Supplied passage —
Description of problem: I create a share folder via samba server on another Linux machine, and mount this share folder on Redhat 5.4. I get a permission denied error when I use "touch" command to create a file in the local mount point folder, but this issue does not happen on Redhat 5.2 nor Redhat 5.3. Version-Release number of selected component (if applicable): $ uname -a Linux localhost.localdomain 2.6.18-164.el5 #1 SMP Tue Aug 18 15:51:54 EDT 2009 i686 i686 i386 GNU/Linux $ lsb_release -a LSB Version: :core-3.1-ia32:core-3.1-noarch:graphics-3.1-ia32:graphics-3.1-noarch Distributor ID: RedHatEnterpriseClient Description: Red Hat Enterprise Linux Client release 5.4 (Tikanga) Release: 5.4 Codename: Tikanga $ rpm -qa | grep samba samba-common-3.0.33-3.14.el5 samba-client-3.0.33-3.14.el5 How reproducible: Steps to Reproduce: 1.Create a share folder on SUSE or Ubuntu: $ mkdir /home/guoyibj/share $ chmod 777 /home/guoyibj/share a. Add a samba user guoyibj # smbpasswd -a guoyibj b. Add the following lines to /etc/samba/smb.conf [share] inherit acls = Yes path = /home/guoyibj/share read only = No create mask = 0777 directory mask = 0777 c. Restart samba server # /etc/init.d/smb restart 2.Mount the share folder on Redhat 5.4: $ mkdir /home/auser1/fs # mount -t cifs //9.123.154.100/share /home/auser1/fs -o uid=auser1,gid=users -o user=guoyibj,password=****** 3.Use touch command to create a file in the local mount point folder: Actual results: Get a permission denied error, but this file has been created. $ cd ~/fs $ touch 1 touch: setting times of `1': Permission denied <---- Problem $ ll total 0 -rw-rw-r-- 1 nyan users 0 Nov 24 20:18 1 Expected results: Should not return the permission denied error because the user has "rw" permissions. Additional info: 1. I tried to use this mount command on Redhat 5.2 and Redhat 5.3, and I could successfully use touch command to create a file without returning an error. 2. I tried to use this mount command on two SUSE10SP2 machines, and this issue did not happen. On one of the SUSE machine, the samba-client version is newer than 3.0.33, and the other one is older than 3.0.33. So I think it is not a bug of samba client. 3. I tried to create a share folder on Windows, and grant complete permissions to user guoyibj, and use this mount command on Redhat 5.4. This issue did not happen.

Collected data —
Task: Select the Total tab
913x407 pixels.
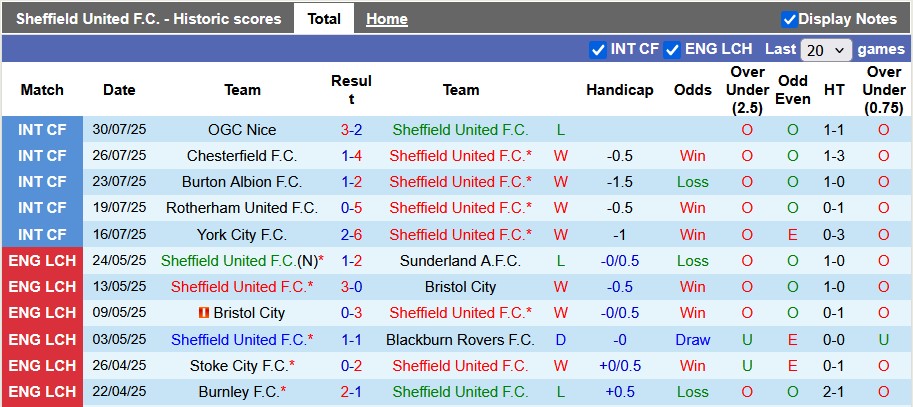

Task brief —
Answer these about the Samba mount bug report:
(a) Which samba-client package is installed on the Red Hat 5.4 machine?
(b) What create mask is set for the share in smb.conf?
(c) Did the issue happen when the share folder was created on Windows and mounted on Red Hat 5.4?
Answer from the text alone.

Final result —
(a) samba-client-3.0.33-3.14.el5
(b) 0777
(c) No, it did not happen.